If i run ceph health on node 3 it just hangs with no response.

On node 1/2/4 if i do ceph heath i get this:

HEALTH_WARN no active mgr; 1/3 mons down

How can i get working mgr nodes to take over while i try to fix node 3?

BTW node 1 & 2 have been upgraded fine from 3.1.0 to 3.3.0. Node 3 is down while node 4 is still on 3.1.0.

Can you help?

You should not have to configure any ips yourself.  /etc/network/interfaces should only contain the management ip, it is set by the installer, the remaining ip configuration should be handled by PetaSAN during its startup.

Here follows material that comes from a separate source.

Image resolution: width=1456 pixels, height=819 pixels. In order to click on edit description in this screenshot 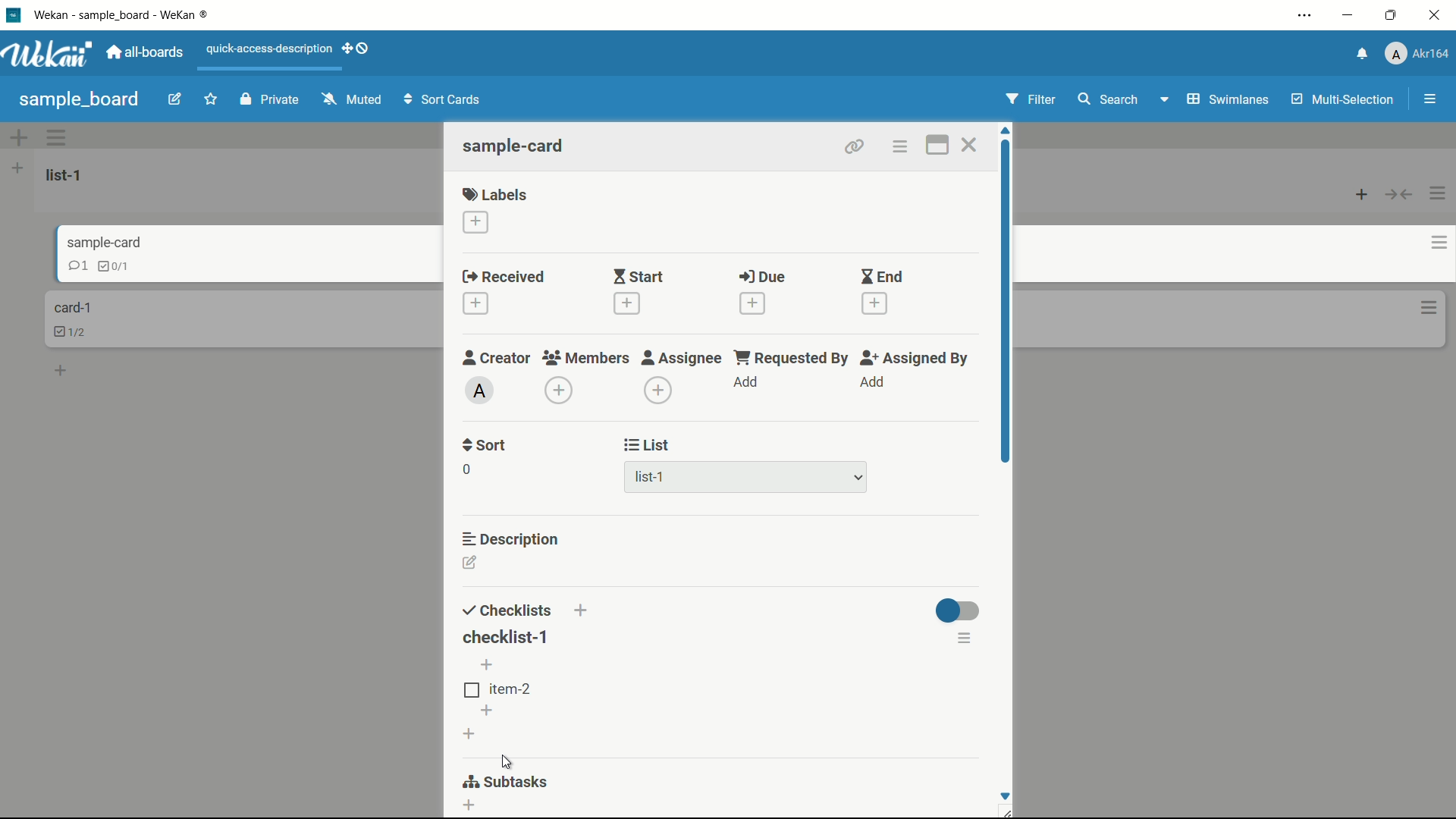, I will do `click(471, 562)`.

What is output of following

/opt/petasan/scripts/detect-interfaces.sh
ip addr

cat /etc/network/interfaces
cat /opt/petasan/config/cluster_info.json
cat /opt/petasan/config/node_info.json
cat /etc/udev/rules.d/70-persistent-net.rules

 

 

/OPT/PETASAN/SCRIPTS/DETECT-INTERFACES.SH

device=eth0,mac=1c:34:da:53:d9:a0,pci=3b:00.0,model=Mellanox Technologies MT27710 Family [ConnectX-4 Lx],path=ens3f0np0
device=eth1,mac=1c:34:da:53:d9:a1,pci=3b:00.1,model=Mellanox Technologies MT27710 Family [ConnectX-4 Lx],path=ens3f1np1

ip add

1: lo: <LOOPBACK,UP,LOWER_UP> mtu 65536 qdisc noqueue state UNKNOWN group default qlen 1000
link/loopback 00:00:00:00:00:00 brd 00:00:00:00:00:00
inet 127.0.0.1/8 scope host lo
valid_lft forever preferred_lft forever
inet6 ::1/128 scope host
valid_lft forever preferred_lft forever
2: eth0: <BROADCAST,MULTICAST,UP,LOWER_UP> mtu 1500 qdisc mq state UP group default qlen 1000
link/ether 1c:34:da:53:d9:a0 brd ff:ff:ff:ff:ff:ff
altname enp59s0f0np0
inet 10.8.93.20/24 brd 10.8.93.255 scope global eth0
valid_lft forever preferred_lft forever
inet6 fe80::1e34:daff:fe53:d9a0/64 scope link
valid_lft forever preferred_lft forever
3: eth1: <BROADCAST,MULTICAST> mtu 1500 qdisc noop state DOWN group default qlen 1000
link/ether 1c:34:da:53:d9:a1 brd ff:ff:ff:ff:ff:ff
altname enp59s0f1np1

CAT /ETC/NETWORK/INTERFACES
auto eth0
iface eth0 inet static
address 10.8.93.20
netmask 255.255.255.0
gateway 10.8.93.250
# up route add -net 10.8.0.0 netmask 255.255.0.0 gw 10.8.93.250
dns-nameservers 10.8.100.75

cat /opt/petasan/config/cluster_info.json
{
"backend_1_base_ip": "",
"backend_1_eth_name": "",
"backend_1_mask": "",
"backend_1_vlan_id": "",
"backend_2_base_ip": "",
"backend_2_eth_name": "",
"backend_2_mask": "",
"backend_2_vlan_id": "",
"bonds": [],
"default_pool": [],
"default_pool_pgs": "",
"default_pool_replicas": "",
"eth_count": 0,
"jf_mtu_size": "",
"jumbo_frames": [],
"management_eth_name": "",
"management_nodes": [],
"name": "a",
"storage_engine": "bluestore",
"writecache_writeback_inflight_mb": ""

 

There is no : CAT /OPT/PETASAN/CONFIG/NODE_INFO.JSON

 

cat /etc/udev/rules.d/70-persistent-net.rules

# ADDED BY PETASAN, DO NOT MODIFY : DEFAULT_NAME=ens3f0np0, ASSIGNED_NAME=eth0
# ADDED BY PETASAN, DO NOT MODIFY : DEFAULT_NAME=ens3f1np1, ASSIGNED_NAME=eth1

SUBSYSTEM=="net", ACTION=="add", DRIVERS=="?*", ATTR{address}=="1c:34:da:53:d9:a0", ATTR{type}=="1", NAME="eth0"
SUBSYSTEM=="net", ACTION=="add", DRIVERS=="?*", ATTR{address}=="1c:34:da:53:d9:a1", ATTR{type}=="1", NAME="eth1"root@dev-psan-3:~#

 

Looking at same file on another host i can see OPT/PETASAN/CONFIG/NODE_INFO.JSON available and cluster_info.json also populated. Should i copy these files to this node and adjust or is there a way auto generate them?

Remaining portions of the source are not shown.